Condi takes historical analogies to an absurd level



Last week, top administration officials, including Bush, Cheney, and Rumsfeld, equated the war in Iraq with fighting Nazis in World War II. As part of this analogy, the Bush gang made its critics out to be Neville Chamberlain — as if troop redeployment in Iraq is the moral equivalent of appeasing Hitler.

As if that weren't quite offensive enough, Condoleezza Rice has upped the ante a bit, suggesting that opponents of the war are the moral equivalent of those who would tolerate slavery in 19th century America.

Secretary of State Rice compared the Iraq war with the American Civil War, telling a magazine that slavery might have lasted longer in this country if the North had decided to end the fight early.

"I'm sure there are people who thought it was a mistake to fight the Civil War to its end and to insist that the emancipation of slaves would hold," Rice said in the new issue of Essence magazine.

"I know there were people who said, 'Why don't we get out of this now, take a peace with the South, but leave the South with slaves?'" Rice said.

Now, I know that Rice, like much of today's Republican Party, is desperate.

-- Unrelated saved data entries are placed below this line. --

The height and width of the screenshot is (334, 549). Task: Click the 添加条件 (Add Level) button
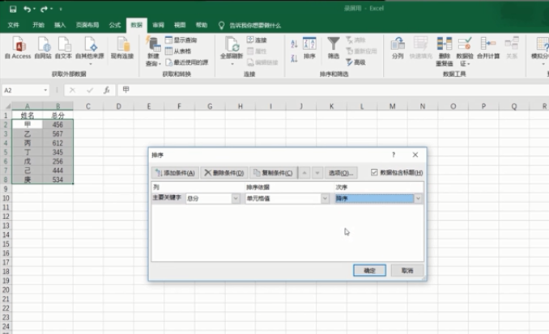(x=174, y=172)
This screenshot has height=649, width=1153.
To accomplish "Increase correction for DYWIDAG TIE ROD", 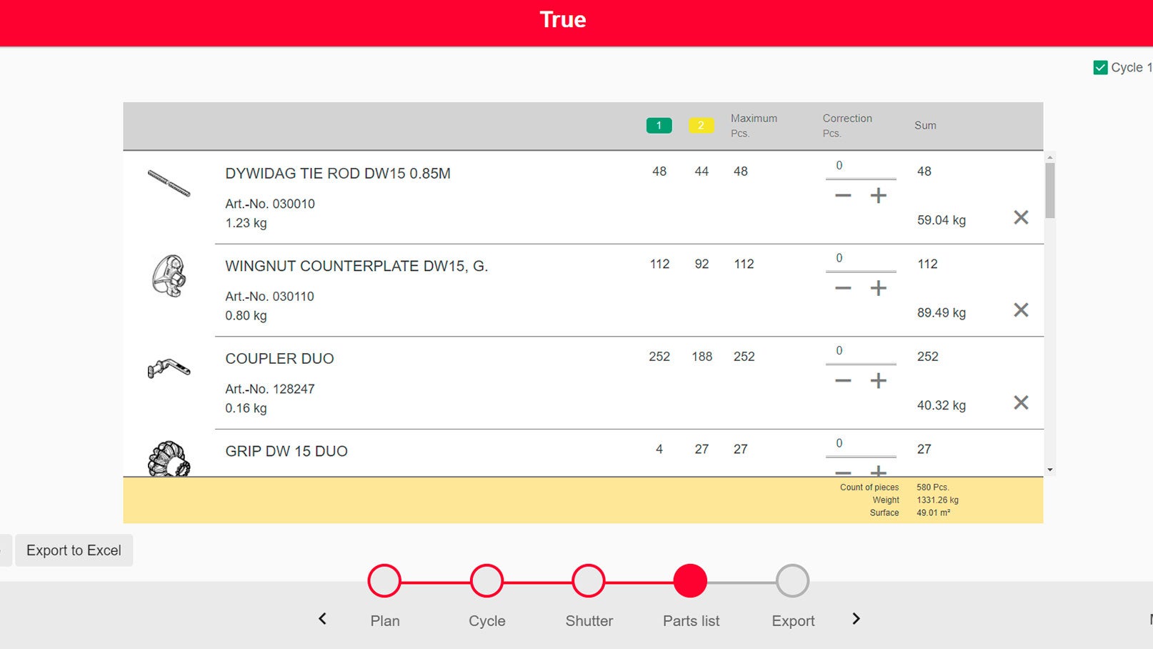I will 878,196.
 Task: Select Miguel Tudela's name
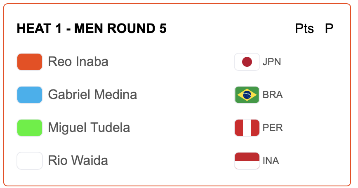89,128
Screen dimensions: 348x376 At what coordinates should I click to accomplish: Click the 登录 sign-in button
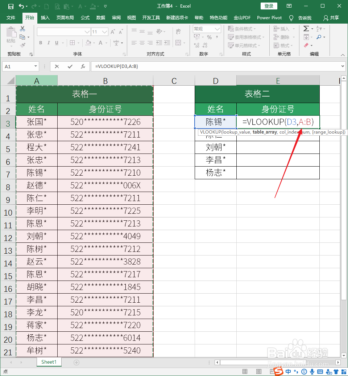click(x=269, y=6)
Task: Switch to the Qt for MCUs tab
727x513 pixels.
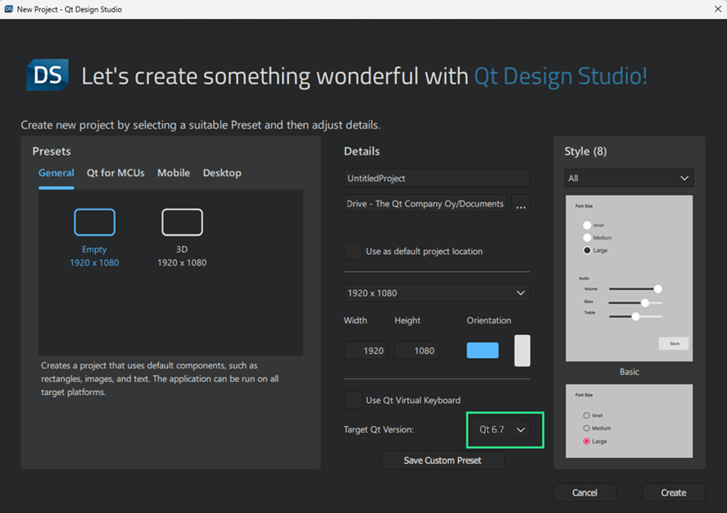Action: 116,173
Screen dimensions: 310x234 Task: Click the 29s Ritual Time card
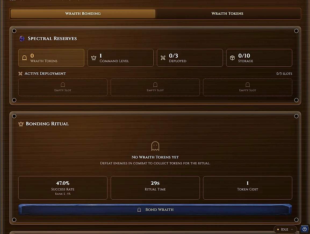click(155, 188)
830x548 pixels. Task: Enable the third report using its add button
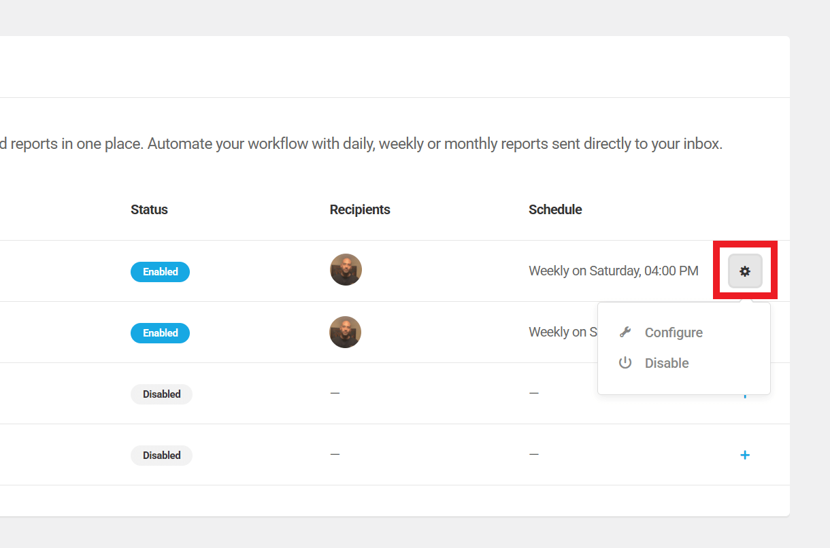pos(745,393)
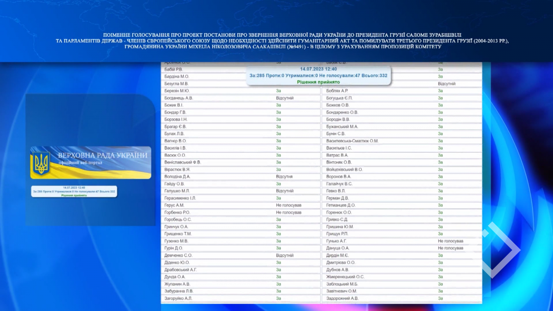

I realize that this appears to be a challenging campaign cycle for the GOP, and they're willing to engage in whatever demagoguery necessary to survive the next 10 weeks.

But to suggest, out loud, on the record, that critics of the war in Iraq are similar to those who would approve of slavery is perhaps the most breathtakingly stupid remark ever uttered by a Bush administration official. And given the competition, that's no easy feat.

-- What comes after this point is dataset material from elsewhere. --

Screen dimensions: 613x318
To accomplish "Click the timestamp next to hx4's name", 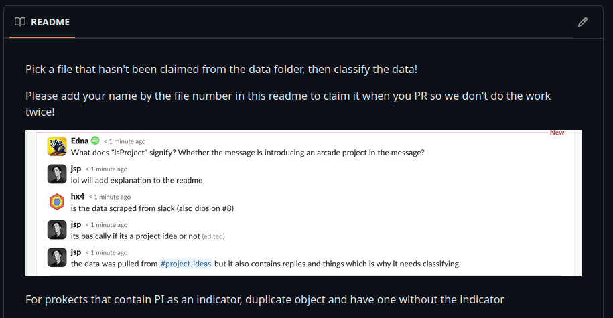I will (x=110, y=197).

Ironically, Rice was supposed to be the level-headed one. Just today, Eugene Robinson complemented the Secretary of State for her less-reckless language — while Bush, Cheney, and Rumsfeld were drawing on Nazi analogies, Rice also appeared before the American Legion convention and simply referred to the enemy in the war on terrorism as "violent extremists," which, as Robinson noted, "sounds so 2006."

But Rice's decision to use reasonable rhetoric apparently didn't last. Also note the choice of publications: Rice didn't use the Iraq opponents = slavery supporters argument on Meet the Press; she used it in an interview with Essence magazine, which has predominantly African-American readers. It's about as subtle as a sledgehammer — Rice was effectively telling black voters, "Democratic criticism of the war is analogous to opposition to the Civil War. Unless you like slavery, vote Republican."

Maybe Rice thought that Essence's circulation is small enough that these comments wouldn't cause a stir. Maybe she no longer cares. Either way, the Secretary of State needs to apologize for her inanity.